Saved data entries:

━━━━━━━━

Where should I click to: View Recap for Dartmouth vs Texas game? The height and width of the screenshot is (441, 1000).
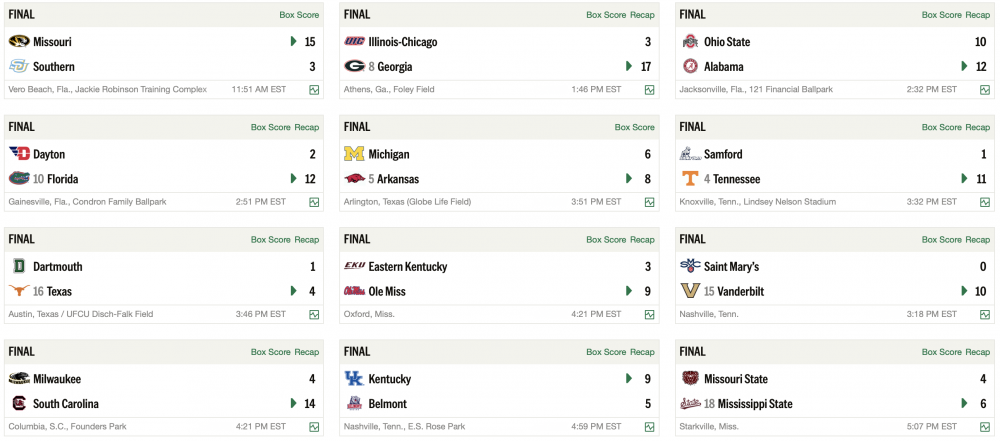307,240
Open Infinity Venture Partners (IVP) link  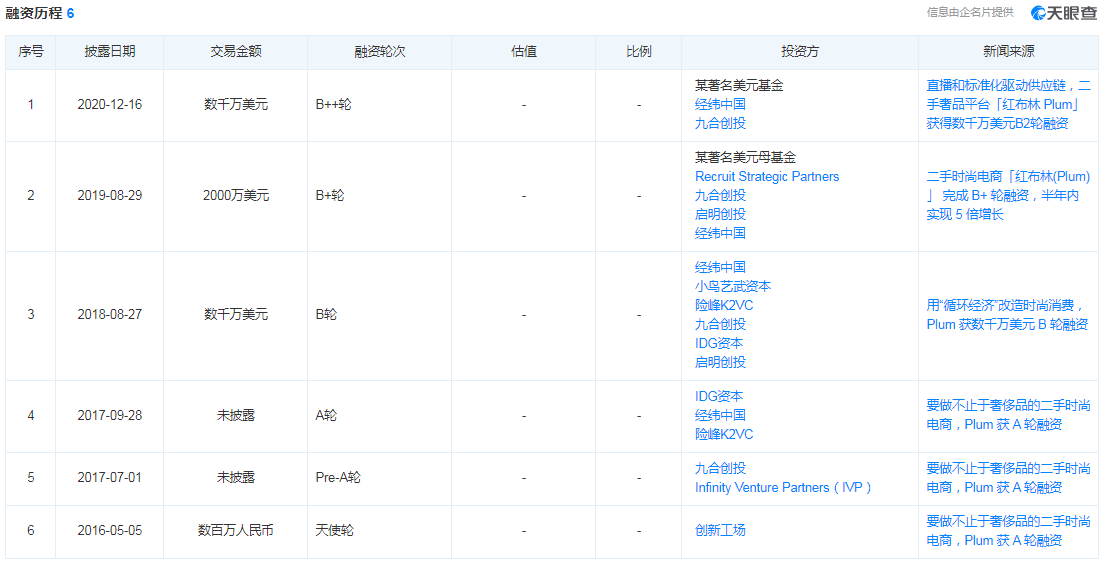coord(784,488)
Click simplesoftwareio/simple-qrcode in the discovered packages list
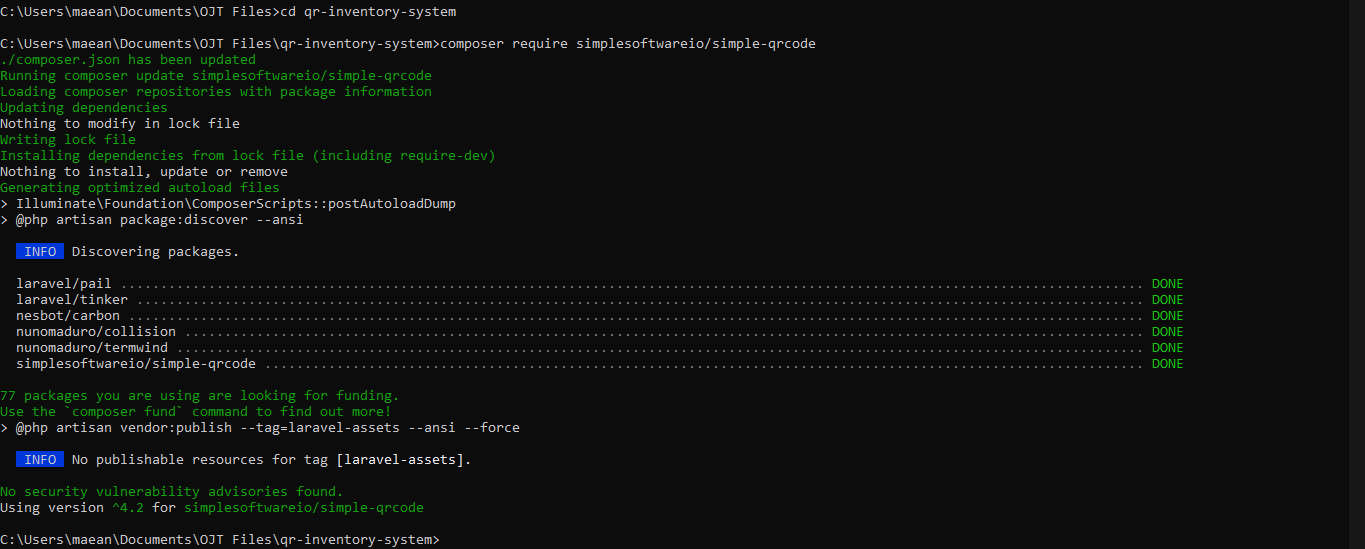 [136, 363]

━━━━━━━━

WHAT IS NEEDED | Copy the lines exactly. Start at the line with "Click simplesoftwareio/simple-qrcode in", end at the last line above, include both, and omit all pictures.

SOLUTION |
Click simplesoftwareio/simple-qrcode in the discovered packages list
 [136, 363]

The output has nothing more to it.